#### [MATERIAL FOR THIS EXERCISE]
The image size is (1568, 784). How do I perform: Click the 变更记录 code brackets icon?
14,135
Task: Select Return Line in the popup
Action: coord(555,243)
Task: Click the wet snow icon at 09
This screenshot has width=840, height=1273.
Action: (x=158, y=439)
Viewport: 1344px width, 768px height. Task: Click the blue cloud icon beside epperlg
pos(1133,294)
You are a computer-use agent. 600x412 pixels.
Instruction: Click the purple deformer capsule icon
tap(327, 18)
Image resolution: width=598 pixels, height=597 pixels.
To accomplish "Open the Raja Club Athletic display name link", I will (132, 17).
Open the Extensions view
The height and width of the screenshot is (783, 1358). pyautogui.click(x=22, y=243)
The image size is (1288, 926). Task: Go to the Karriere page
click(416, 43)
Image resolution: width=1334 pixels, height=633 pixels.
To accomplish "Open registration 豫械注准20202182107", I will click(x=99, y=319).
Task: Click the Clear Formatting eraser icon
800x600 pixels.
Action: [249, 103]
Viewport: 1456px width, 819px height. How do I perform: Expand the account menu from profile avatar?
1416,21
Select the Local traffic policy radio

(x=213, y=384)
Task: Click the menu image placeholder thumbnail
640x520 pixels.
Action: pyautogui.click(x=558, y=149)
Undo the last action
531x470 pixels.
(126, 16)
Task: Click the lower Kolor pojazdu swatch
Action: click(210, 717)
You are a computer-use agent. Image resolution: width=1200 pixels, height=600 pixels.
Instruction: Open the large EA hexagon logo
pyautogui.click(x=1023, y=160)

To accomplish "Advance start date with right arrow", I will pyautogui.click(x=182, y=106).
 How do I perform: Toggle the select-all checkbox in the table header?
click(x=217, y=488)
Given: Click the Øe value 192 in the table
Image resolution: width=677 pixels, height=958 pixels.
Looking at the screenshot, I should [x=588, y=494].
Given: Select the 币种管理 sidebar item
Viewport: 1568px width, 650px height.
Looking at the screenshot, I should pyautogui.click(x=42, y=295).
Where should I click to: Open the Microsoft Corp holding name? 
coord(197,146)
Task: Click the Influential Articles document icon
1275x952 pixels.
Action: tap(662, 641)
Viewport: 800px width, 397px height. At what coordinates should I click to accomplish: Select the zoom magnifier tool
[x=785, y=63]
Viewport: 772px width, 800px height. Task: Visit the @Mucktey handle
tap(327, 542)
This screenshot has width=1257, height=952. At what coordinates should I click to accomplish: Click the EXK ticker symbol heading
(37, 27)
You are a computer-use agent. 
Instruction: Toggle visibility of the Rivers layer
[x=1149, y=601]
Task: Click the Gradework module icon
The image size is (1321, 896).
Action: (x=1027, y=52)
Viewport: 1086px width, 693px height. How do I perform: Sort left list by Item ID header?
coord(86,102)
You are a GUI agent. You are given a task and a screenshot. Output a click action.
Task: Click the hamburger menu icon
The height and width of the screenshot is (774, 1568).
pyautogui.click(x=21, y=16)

#### [WORK TO DO]
Copy out all of the rows above, swapping "icon" for "button" at every occurrence and keeping everything else the same.

#### [SOLUTION TO THIS EXERCISE]
The image size is (1568, 784). How do I perform: Click the 变更记录 code brackets button?
14,135
Task: Select Return Line in the popup
Action: coord(555,243)
Task: Click the wet snow button at 09
This screenshot has width=840, height=1273.
Action: (x=158, y=439)
Viewport: 1344px width, 768px height. Task: Click the blue cloud button beside epperlg
pos(1133,294)
You are a computer-use agent. 600x412 pixels.
Instruction: Click the purple deformer capsule button
tap(327, 18)
Image resolution: width=598 pixels, height=597 pixels.
To accomplish "Open the Raja Club Athletic display name link", I will (132, 17).
Open the Extensions view
The height and width of the screenshot is (783, 1358). pyautogui.click(x=22, y=243)
The image size is (1288, 926). Task: Go to the Karriere page
click(416, 43)
Image resolution: width=1334 pixels, height=633 pixels.
To accomplish "Open registration 豫械注准20202182107", I will click(x=99, y=319).
Task: Click the Clear Formatting eraser button
800x600 pixels.
Action: [249, 103]
Viewport: 1456px width, 819px height. How do I perform: Expand the account menu from profile avatar?
1416,21
Select the Local traffic policy radio

(x=213, y=384)
Task: Click the menu image placeholder thumbnail
640x520 pixels.
Action: pyautogui.click(x=558, y=149)
Undo the last action
531x470 pixels.
(126, 16)
Task: Click the lower Kolor pojazdu swatch
Action: click(210, 717)
You are a computer-use agent. Image resolution: width=1200 pixels, height=600 pixels.
Instruction: Open the large EA hexagon logo
pyautogui.click(x=1023, y=160)

To accomplish "Advance start date with right arrow", I will pyautogui.click(x=182, y=106).
 How do I perform: Toggle the select-all checkbox in the table header?
click(x=217, y=488)
Given: Click the Øe value 192 in the table
Image resolution: width=677 pixels, height=958 pixels.
Looking at the screenshot, I should [x=588, y=494].
Given: Select the 币种管理 sidebar item
Viewport: 1568px width, 650px height.
Looking at the screenshot, I should pyautogui.click(x=42, y=295).
Where should I click to: Open the Microsoft Corp holding name? 
coord(197,146)
Task: Click the Influential Articles document button
1275x952 pixels.
Action: tap(662, 641)
Viewport: 800px width, 397px height. At what coordinates should I click to accomplish: Select the zoom magnifier tool
[x=785, y=63]
Viewport: 772px width, 800px height. Task: Visit the @Mucktey handle
tap(327, 542)
This screenshot has width=1257, height=952. At what coordinates should I click to accomplish: Click the EXK ticker symbol heading
(37, 27)
You are a computer-use agent. 
Instruction: Toggle visibility of the Rivers layer
[x=1149, y=601]
Task: Click the Gradework module button
The image size is (1321, 896).
Action: (x=1027, y=52)
Viewport: 1086px width, 693px height. How do I perform: Sort left list by Item ID header?
coord(86,102)
You are a GUI agent. You are given a task and a screenshot. Output a click action.
Task: Click the hamburger menu button
The height and width of the screenshot is (774, 1568).
pyautogui.click(x=21, y=16)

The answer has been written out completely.